Elle souligne que le premier juge a évoqué une location avec option d'achat alors qu'il s'agit d'un crédit affecté à l'acquisition d'un véhicule. Elle souligne que M.[Y] a signé le contrat en qualité de président de la société SALON VEHICULES INDUSTRIELS et en son nom propre, en qualité de co-emprunteur.
Elle considère que le véritable utilisateur du véhicule était M.[Y], non seulement en qualité de président de la société SALON VEHICULES INDUSTRIELS mais également en qualité de co-emprunteur.
Motivations de la décision
MOTIVATION
Sur la mise hors de cause de la SA MASA
Il ressort des pièces produites que l'intermédiaire de crédit, dans le cadre du crédit affecté à l'acquisition du véhicule Mercedes (ML 250 BLEUTEC 4MATIC), n° de dossier (49467748) est la société ETOILE MEDITERRANEE et dont la société MASA. Il convient en conséquence de mettre cette société hors de cause.
Sur la nullité du contrat de crédit affecté
L'article 1169 du code civil énonce qu'un contrat à titre onéreux est nul lorsque, au moment de sa formation, la contrepartie convenue au profit de celui qui s'engage est illusoire ou dérisoire.
La facture du véhicule est établie uniquement au nom de la SAS SAVI. M.[Y] était le représentant de cette société au moment de la conclusion du contrat. Le reçu d'inscription de gage mentionne comme unique acheteur la SAS SAVI.
Aucun élément du contrat ne permet de dire que le véhicule pouvait être à usage privé dans l'intérêt de M.[Y], qui était le dirigeant de cette société.
La fiche de dialogue, dans l'encadré co-emprunteur (M.[Y]), ne porte aucune mention concernant les ressources et charges de ce dernier. En revanche, s'agissant de l'emprunteur (LA SAS SAVI), il est retrouvé des éléments qui semblent en réalité concerner M.[Y]. La fiche de dialogue entretient ainsi une confusion entre la SAS SAVI et son dirigeant.
Ce contrat de prêt a pour objet de permettre à la SAS SAVI, par le biais d'un contrat affecté, l'acquisition d'un véhicule professionnel (la mention dans l'encadré 'automobile personnelle' concerne le véhicule pour l'entreprise).
La contrepartie de l'opération pour M.[Y], en qualité de personne privée, était illusoire puisqu'il ne pouvait faire usage de ce véhicule acquis dans l'intérêt de la SAS SAVI. Les fonds versés avaient une destination professionnelle puisqu'il s'agissait de permettre d'acquérir un véhicule pour une société. L'éventuelle utilisation de ce véhicule par M.[Y], en sa qualité de dirigeant, pour ces seuls besoins, ne pouvait constituer une contrepartie personnelle à son engagement, de sorte que le contrat était nul à son égard.

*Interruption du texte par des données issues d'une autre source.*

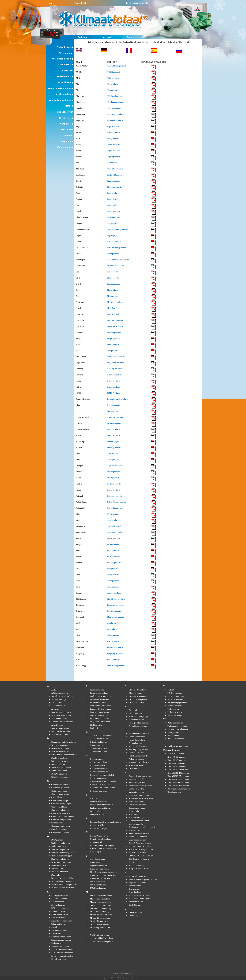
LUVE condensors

Le jugement déféré qui a prononcé la nullité de ce contrat et rejeté les demande de la SA FINANCO à l'égard de M.[Y] sera confirmé.
Sur les dépens et sur les frais irrépétibles
La SA FINANCO est essentiellement succombante. Elle sera condamnée aux dépens de première instance et d'appel. Elle sera déboutée de ses demandes au titre des frais irrépétibles de première instance et d'appel.
Il n'est pas équitable de laisser à la charge de M.[Y] les frais irrépétibles qu'il a exposés pour faire valoir ses droits en première instance et en cause d'appel. La SA FINANCO sera condamnée à lui verser la somme de 800 euros au titre des frais irrépétibles de première instance et 800 euros au titre des frais irrépétibles d'appel.
Le jugement déféré qui a condamné la SA FINANCO aux dépens et qui l'a condamnée à verser la somme de 800 euros à M.[Y] sur le fondement de l'article 700 du code de procédure civile sera confirmé.
Pour des raisons tirées de l'équité, il n'y a pas lieu faire application des dispositions de l'article 700 du code de procédure civile, s'agissant des frais irrépétibles engagées par la SA MASA. Elle sera en conséquence déboutée de ses prétentions faites sur ce fondement.